Copy every line of the data below that contains the word "question". Case counts, so uppercase and lowercase letters must match.
# # # #
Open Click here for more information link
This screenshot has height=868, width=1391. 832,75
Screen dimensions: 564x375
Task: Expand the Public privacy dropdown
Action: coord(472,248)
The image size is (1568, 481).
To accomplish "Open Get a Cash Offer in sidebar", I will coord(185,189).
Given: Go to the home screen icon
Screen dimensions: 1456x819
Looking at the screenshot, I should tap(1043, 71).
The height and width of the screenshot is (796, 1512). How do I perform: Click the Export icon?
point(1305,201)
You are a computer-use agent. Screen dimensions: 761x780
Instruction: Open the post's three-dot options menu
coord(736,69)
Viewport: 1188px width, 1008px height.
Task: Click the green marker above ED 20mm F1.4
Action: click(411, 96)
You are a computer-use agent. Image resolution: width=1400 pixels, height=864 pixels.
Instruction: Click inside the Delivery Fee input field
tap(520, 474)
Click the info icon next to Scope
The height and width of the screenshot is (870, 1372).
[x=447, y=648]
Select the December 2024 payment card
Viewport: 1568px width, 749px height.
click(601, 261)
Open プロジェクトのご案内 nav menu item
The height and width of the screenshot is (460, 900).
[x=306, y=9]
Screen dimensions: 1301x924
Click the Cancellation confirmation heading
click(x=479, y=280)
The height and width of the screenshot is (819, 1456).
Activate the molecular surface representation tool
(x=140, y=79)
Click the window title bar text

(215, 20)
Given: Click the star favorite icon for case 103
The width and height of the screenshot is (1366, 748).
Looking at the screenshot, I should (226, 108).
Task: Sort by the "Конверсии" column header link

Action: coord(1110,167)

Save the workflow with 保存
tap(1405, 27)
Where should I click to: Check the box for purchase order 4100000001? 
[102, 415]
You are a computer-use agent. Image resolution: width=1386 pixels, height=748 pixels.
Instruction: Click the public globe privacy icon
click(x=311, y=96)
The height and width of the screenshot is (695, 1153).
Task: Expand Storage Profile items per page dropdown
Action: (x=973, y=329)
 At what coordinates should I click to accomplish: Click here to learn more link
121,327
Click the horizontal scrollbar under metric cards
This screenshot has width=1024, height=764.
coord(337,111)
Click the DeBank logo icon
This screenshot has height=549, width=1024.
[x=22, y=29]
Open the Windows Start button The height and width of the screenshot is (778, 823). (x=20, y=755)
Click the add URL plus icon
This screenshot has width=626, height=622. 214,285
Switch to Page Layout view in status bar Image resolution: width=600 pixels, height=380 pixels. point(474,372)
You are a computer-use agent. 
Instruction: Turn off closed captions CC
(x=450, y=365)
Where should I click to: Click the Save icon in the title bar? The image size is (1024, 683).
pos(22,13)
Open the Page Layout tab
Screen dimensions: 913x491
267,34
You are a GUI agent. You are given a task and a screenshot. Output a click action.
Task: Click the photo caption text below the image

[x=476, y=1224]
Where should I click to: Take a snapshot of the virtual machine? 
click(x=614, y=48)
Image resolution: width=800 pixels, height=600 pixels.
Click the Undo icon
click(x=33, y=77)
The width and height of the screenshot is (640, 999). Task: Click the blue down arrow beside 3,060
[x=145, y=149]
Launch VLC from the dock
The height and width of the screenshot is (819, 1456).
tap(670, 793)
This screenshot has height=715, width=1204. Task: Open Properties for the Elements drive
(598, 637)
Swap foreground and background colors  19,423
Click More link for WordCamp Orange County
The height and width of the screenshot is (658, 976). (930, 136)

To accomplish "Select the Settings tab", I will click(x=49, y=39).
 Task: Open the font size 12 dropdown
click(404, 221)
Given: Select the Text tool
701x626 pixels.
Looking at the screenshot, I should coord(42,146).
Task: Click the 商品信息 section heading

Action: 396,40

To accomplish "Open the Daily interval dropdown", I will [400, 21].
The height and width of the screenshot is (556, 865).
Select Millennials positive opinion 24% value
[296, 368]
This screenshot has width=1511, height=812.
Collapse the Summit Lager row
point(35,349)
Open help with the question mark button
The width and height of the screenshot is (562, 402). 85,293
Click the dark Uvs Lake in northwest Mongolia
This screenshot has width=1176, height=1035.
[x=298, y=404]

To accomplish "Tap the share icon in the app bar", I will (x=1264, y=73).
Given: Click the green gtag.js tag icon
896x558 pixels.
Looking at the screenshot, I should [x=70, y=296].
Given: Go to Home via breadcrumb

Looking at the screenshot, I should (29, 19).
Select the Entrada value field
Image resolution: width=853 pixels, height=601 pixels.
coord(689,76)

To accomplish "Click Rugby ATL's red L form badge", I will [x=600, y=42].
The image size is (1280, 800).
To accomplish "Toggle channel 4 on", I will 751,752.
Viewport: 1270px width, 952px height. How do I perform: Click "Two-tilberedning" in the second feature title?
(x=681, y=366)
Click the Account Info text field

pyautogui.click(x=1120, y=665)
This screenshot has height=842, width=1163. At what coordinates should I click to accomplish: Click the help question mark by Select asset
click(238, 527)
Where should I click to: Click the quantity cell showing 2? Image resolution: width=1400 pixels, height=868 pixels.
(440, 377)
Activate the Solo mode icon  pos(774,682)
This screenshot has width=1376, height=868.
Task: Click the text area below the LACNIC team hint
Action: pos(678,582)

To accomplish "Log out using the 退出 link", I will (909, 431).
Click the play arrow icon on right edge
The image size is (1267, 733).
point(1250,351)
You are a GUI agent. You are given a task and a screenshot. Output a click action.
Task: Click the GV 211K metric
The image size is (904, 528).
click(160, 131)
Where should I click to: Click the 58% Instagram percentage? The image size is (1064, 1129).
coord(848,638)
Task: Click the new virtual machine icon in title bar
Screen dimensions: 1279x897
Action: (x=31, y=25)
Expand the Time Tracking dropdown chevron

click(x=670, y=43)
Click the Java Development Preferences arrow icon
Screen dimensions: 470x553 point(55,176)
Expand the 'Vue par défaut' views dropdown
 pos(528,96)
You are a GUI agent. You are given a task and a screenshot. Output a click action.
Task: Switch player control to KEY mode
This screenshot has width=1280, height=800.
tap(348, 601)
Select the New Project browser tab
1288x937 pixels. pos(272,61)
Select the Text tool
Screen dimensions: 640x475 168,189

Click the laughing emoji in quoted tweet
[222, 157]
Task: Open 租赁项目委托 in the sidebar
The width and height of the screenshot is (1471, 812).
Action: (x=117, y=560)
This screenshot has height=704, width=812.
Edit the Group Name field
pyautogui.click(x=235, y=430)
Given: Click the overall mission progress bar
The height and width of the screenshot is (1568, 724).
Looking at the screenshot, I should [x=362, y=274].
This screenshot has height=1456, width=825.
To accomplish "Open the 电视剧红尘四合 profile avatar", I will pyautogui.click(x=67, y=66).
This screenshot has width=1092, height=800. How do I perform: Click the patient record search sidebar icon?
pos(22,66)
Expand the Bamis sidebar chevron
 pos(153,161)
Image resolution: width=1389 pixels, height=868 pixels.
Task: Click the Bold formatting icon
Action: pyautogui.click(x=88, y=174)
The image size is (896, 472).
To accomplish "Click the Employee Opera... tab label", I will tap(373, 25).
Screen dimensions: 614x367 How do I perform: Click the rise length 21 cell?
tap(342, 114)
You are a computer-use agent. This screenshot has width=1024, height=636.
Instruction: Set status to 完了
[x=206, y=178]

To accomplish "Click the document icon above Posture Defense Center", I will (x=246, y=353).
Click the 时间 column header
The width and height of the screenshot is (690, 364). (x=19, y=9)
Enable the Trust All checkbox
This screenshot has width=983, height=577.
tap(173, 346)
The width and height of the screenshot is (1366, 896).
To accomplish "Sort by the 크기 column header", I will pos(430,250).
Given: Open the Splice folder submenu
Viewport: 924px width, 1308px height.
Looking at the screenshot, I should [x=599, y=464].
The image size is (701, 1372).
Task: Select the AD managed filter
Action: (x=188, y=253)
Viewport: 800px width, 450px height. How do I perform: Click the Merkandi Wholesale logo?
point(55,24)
# # # #
#### Solution to this exercise:
Open help with the question mark button
This screenshot has height=842, width=1163. At what coordinates should I click to accomplish: Click the help question mark by Select asset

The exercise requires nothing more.